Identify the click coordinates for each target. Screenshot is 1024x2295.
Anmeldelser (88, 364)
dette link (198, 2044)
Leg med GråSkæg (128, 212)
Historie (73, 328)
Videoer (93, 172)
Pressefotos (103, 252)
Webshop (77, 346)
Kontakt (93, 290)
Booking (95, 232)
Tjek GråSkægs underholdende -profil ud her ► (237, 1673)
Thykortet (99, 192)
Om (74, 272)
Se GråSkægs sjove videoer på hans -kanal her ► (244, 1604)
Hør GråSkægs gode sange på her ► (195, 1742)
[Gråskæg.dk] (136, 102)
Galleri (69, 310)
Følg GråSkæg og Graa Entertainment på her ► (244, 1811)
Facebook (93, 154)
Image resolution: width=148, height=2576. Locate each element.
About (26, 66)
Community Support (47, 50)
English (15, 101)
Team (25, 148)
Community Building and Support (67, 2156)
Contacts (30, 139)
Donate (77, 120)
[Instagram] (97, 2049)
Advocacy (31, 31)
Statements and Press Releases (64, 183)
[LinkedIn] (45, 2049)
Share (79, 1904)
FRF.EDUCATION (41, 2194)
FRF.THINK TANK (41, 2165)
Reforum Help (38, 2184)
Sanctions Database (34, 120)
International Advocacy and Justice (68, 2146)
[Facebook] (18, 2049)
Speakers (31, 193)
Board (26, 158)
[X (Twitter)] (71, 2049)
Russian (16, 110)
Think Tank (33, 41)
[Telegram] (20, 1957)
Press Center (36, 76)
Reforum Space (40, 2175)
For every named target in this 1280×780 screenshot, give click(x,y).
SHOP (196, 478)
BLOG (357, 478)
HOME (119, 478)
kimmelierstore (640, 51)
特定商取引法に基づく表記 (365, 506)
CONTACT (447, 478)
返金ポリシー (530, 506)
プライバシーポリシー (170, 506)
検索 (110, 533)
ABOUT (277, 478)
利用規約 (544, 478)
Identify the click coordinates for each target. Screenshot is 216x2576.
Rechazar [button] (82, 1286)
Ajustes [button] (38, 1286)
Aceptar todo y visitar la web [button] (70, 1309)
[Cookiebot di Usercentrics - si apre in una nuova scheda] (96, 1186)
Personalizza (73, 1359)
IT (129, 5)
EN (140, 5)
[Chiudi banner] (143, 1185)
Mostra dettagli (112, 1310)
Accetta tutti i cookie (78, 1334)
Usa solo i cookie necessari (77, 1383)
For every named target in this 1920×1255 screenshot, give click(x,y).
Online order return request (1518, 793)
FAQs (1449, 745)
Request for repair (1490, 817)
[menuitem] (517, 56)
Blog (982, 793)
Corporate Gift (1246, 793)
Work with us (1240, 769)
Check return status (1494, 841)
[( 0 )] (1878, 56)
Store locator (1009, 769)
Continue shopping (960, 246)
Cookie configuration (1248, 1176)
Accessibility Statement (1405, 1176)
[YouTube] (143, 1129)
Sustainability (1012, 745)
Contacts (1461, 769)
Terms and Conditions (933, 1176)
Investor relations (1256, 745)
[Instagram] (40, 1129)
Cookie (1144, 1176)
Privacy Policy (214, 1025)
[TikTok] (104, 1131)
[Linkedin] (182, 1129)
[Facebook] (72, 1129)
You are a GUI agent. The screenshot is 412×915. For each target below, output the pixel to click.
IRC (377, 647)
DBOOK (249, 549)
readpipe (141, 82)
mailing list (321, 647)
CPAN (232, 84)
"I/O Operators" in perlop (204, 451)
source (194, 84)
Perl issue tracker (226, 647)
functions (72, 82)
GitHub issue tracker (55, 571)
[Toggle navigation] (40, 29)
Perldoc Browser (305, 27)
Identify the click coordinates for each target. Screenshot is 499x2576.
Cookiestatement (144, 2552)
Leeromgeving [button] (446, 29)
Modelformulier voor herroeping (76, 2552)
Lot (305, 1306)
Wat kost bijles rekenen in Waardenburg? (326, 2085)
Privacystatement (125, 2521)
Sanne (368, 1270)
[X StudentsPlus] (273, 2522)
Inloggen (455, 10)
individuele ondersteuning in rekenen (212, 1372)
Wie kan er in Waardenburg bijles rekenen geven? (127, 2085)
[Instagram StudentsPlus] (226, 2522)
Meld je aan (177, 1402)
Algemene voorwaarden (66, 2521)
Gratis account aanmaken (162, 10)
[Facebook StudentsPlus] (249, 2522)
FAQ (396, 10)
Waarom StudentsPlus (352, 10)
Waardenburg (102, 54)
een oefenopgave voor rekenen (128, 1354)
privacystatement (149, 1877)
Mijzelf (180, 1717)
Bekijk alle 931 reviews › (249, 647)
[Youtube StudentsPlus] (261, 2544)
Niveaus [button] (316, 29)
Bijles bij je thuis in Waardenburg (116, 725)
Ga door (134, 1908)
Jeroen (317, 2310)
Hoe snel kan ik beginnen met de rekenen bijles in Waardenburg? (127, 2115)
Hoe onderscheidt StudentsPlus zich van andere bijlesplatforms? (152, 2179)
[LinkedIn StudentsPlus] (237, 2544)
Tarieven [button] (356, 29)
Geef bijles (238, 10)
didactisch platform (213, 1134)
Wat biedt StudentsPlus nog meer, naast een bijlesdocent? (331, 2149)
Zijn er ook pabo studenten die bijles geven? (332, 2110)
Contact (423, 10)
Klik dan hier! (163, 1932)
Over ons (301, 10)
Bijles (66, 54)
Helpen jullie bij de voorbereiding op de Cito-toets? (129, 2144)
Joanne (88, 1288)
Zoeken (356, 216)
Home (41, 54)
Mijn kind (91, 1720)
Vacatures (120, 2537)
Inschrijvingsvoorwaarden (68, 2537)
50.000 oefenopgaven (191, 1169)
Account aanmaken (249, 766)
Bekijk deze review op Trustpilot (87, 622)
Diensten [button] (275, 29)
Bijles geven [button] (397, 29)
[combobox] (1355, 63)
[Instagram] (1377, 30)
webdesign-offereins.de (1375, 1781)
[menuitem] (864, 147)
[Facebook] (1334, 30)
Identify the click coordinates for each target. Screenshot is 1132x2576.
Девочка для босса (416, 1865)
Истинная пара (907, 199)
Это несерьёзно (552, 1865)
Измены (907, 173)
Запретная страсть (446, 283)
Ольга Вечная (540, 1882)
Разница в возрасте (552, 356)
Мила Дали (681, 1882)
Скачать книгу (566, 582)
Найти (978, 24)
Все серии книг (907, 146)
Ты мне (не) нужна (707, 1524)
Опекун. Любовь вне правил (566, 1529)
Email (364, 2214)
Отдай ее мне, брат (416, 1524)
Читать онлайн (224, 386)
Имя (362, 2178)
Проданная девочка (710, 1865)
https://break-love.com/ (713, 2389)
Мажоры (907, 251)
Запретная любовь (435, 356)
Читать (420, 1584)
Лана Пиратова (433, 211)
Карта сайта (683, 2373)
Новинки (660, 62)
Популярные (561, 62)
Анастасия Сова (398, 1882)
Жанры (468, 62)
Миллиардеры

----------

→ PROBLEM STATEMENT:
Go through the data above and copy each line in which "coordinates" appears.

→ WRITTEN RESPONSE:
Identify the click coordinates for each target. Screenshot is 1024x2295.
Identify the click coordinates for each target. Screenshot is 216x2576.
Identify the click coordinates for each target. Screenshot is 499x2576.
Identify the click coordinates for each target. Screenshot is 1132x2576.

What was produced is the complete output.